25.07.2007, [16:41] // Conflict // RISU.ORG.UA
Dnipropetrovsk, Ukraine – Court proceedings started by the Roman Catholic community in eastern Ukrainian Dnipropetrovsk against the American company Dugsberry Inc. and the regional administration began on 24 July 2007. The Catholics claim rights to a church building that has been given to Dugsberry Inc.
The Economic Court of the Dnipropetrovsk Region is hearing the case. A third party in the process is the Dnipropetrovsk Intercity Bureau of Technical Inventory.
Vasyl Shurpinov, representing the plaintiff at the session, introduced facts and quoted a great number of documents according to which the church building of St. Joseph on Karl Marx Prospect, 91, should belong to the Roman Catholics. He emphasized that the Higher Arbitrations Courts of Ukraine (HACU) by its decision of 24 December 1998 acknowledged that the religious community of the Roman Catholic Church (RCC) of St. Joseph of Dnipropetrovsk is the legal heir of the religious community of the RCC which at its own cost built the church and which existed in the city until 1948. After 1948 the property rights to the church building constantly went from one government structure to another, and in 1998 the building was sold to the company Dugsberry Inc.

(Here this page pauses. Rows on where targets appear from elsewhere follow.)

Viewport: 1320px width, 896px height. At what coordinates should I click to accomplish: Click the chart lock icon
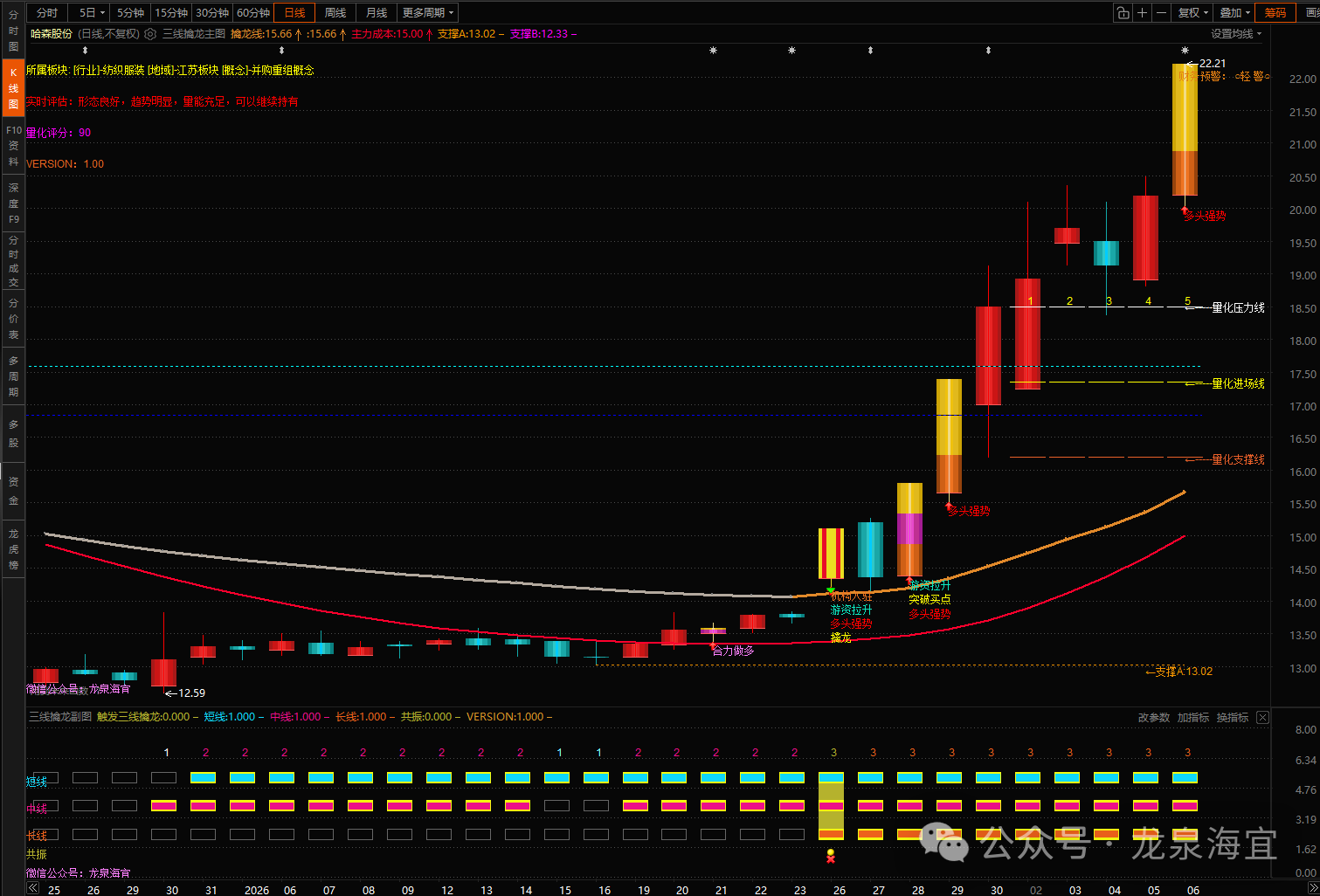coord(1123,12)
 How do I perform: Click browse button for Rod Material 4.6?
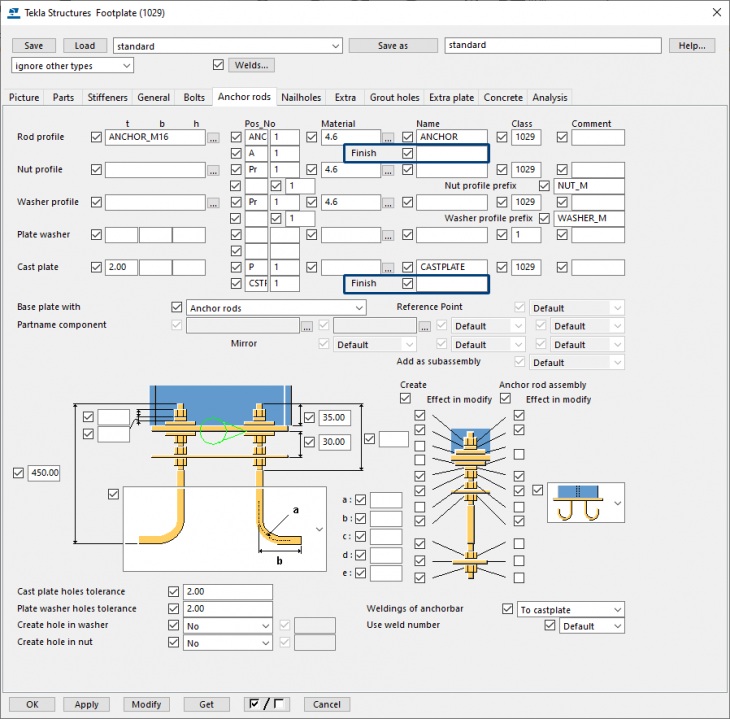[388, 138]
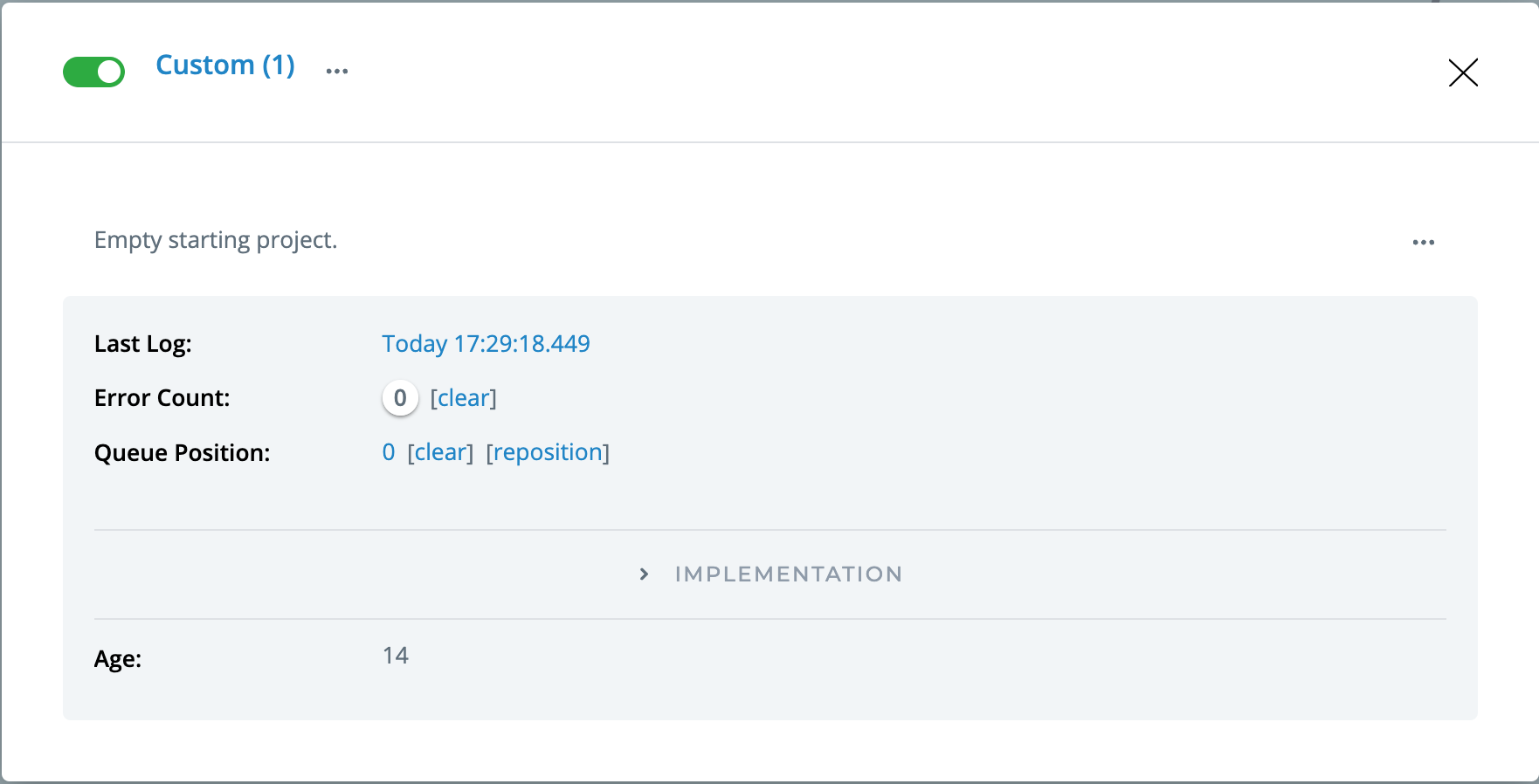Click the 'Empty starting project.' description text
This screenshot has width=1539, height=784.
coord(215,240)
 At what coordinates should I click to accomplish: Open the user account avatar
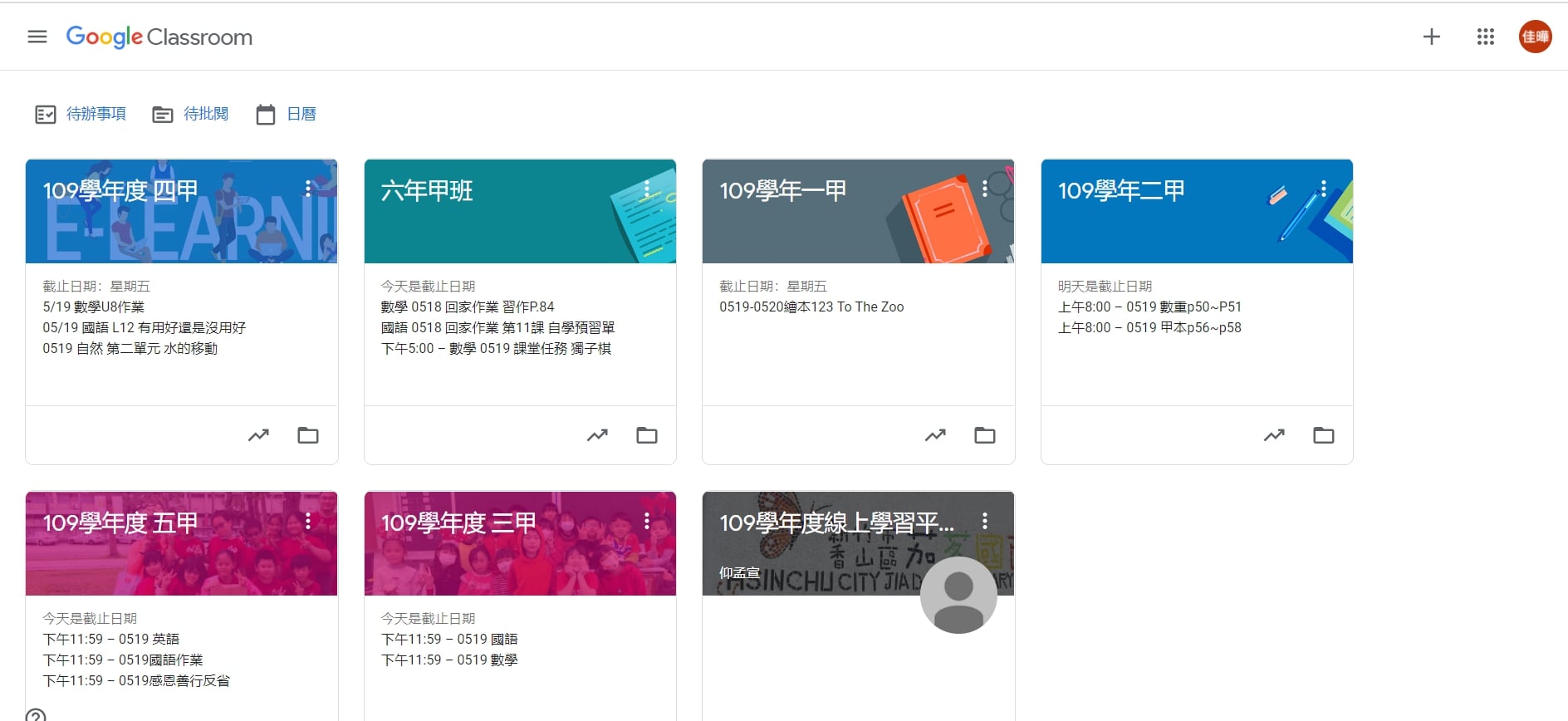[1535, 37]
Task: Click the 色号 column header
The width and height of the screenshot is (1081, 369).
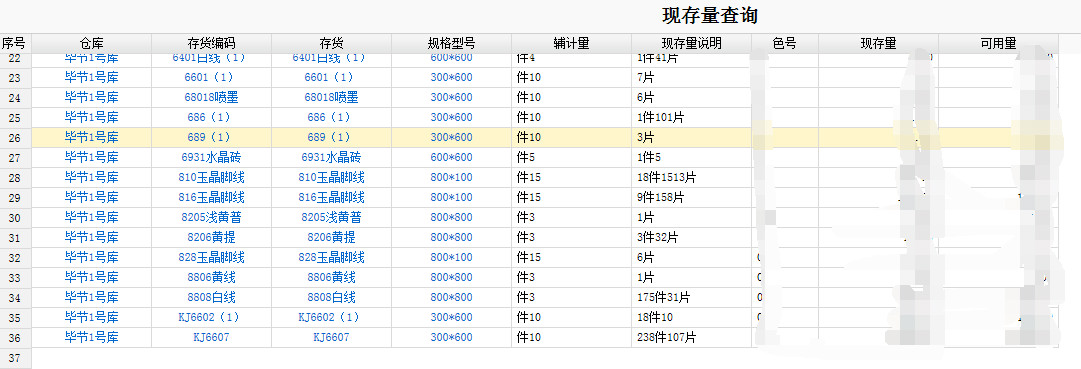Action: [785, 43]
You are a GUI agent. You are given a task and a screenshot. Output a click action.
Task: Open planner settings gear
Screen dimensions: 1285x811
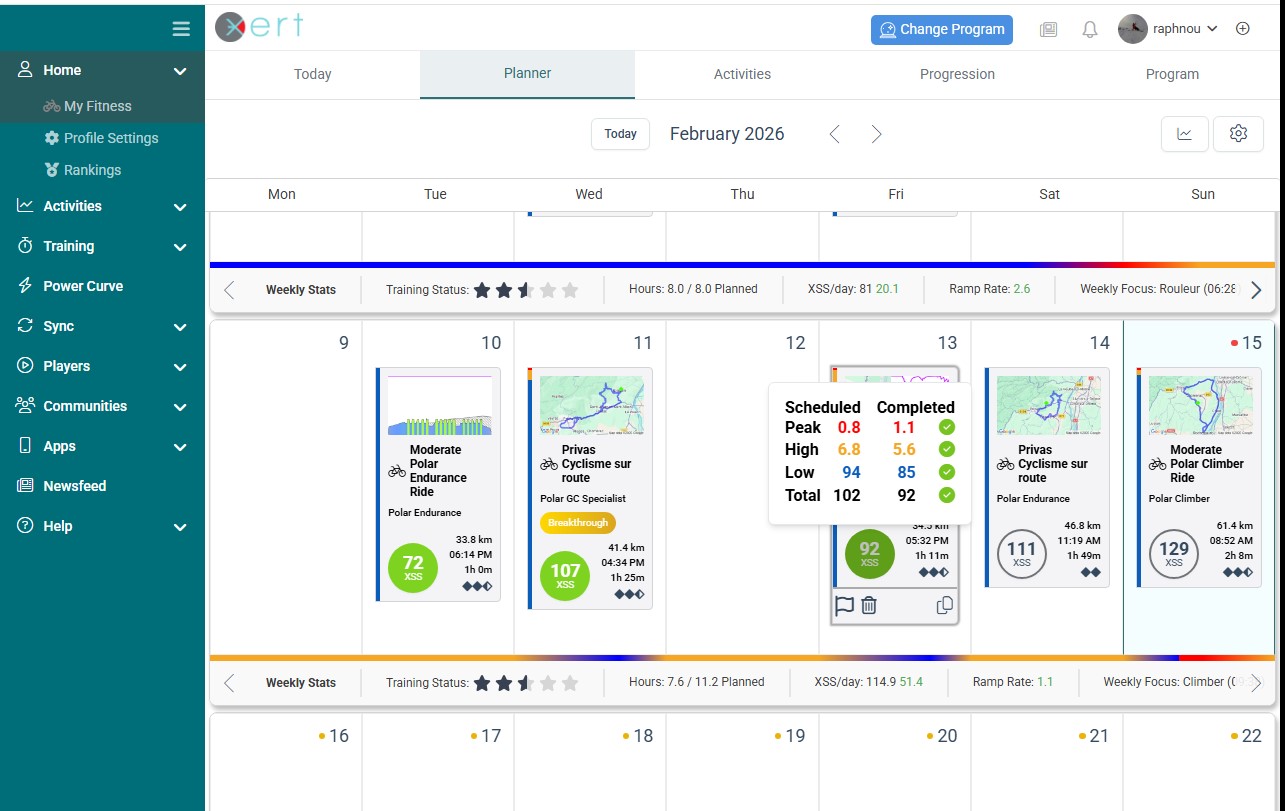pos(1238,134)
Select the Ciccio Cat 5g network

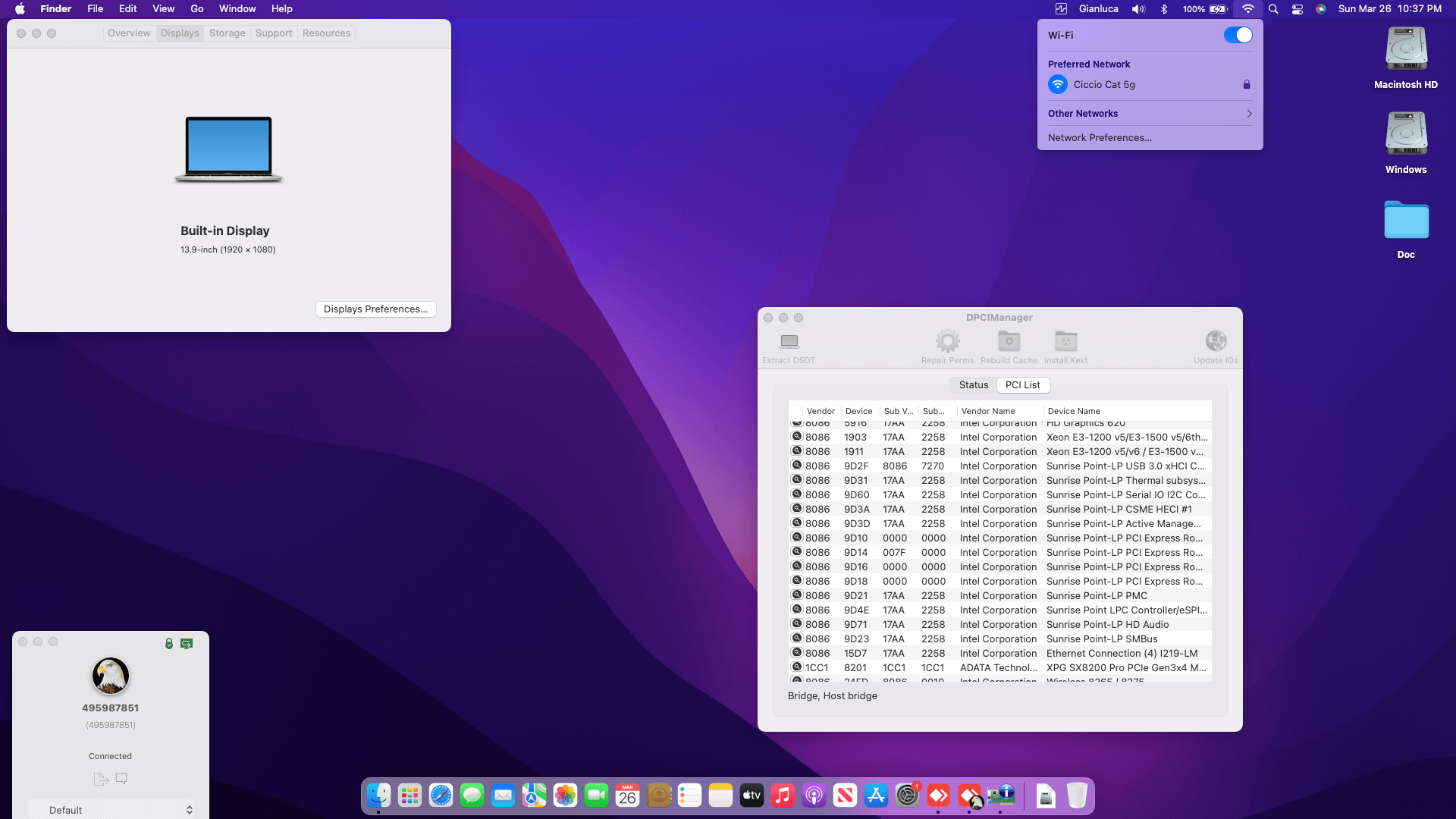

Shurpinov referred to the law of Ukraine on freedom of conscience, a presidential decree on the return of church property, and the previously-mentioned decision of the HACU, which declared the contract of sale and purchase invalid. He concluded that subsequent contracts are also invalid.
According to the lawyer of Dugsberry Inc., the firm did not and could not know that the structure at Karl Marx Prospect 91 was a worship building, inasmuch as such information is not given to the buyer, and to that time Ukrainian legislation did not specify the term “worship building.”
No representative of the regional administration was present at the session.
Roman Catholics conducting a prayer vigil near the church building state that a Kamaz truck drove up to them at the time of the session. It stopped only a few centimeters from them. They said this was an attempt at conflict.
The Polish consul in Kharkiv, who was visiting Dnipropetrovsk that day, came to the church in connection with the conflict. He told the parishioners that he had spoken with Mayor Ivan Kulichenko, who assured that at least until 1 August, while the court investigation is going on, no work would be conducted on the church.
As of today, constructions workers have already totally removed the roof of the church and ruined the vault over the altar. The faithful continue a 24-hour vigil near the church.
The next hearing in the case will be on 1 August.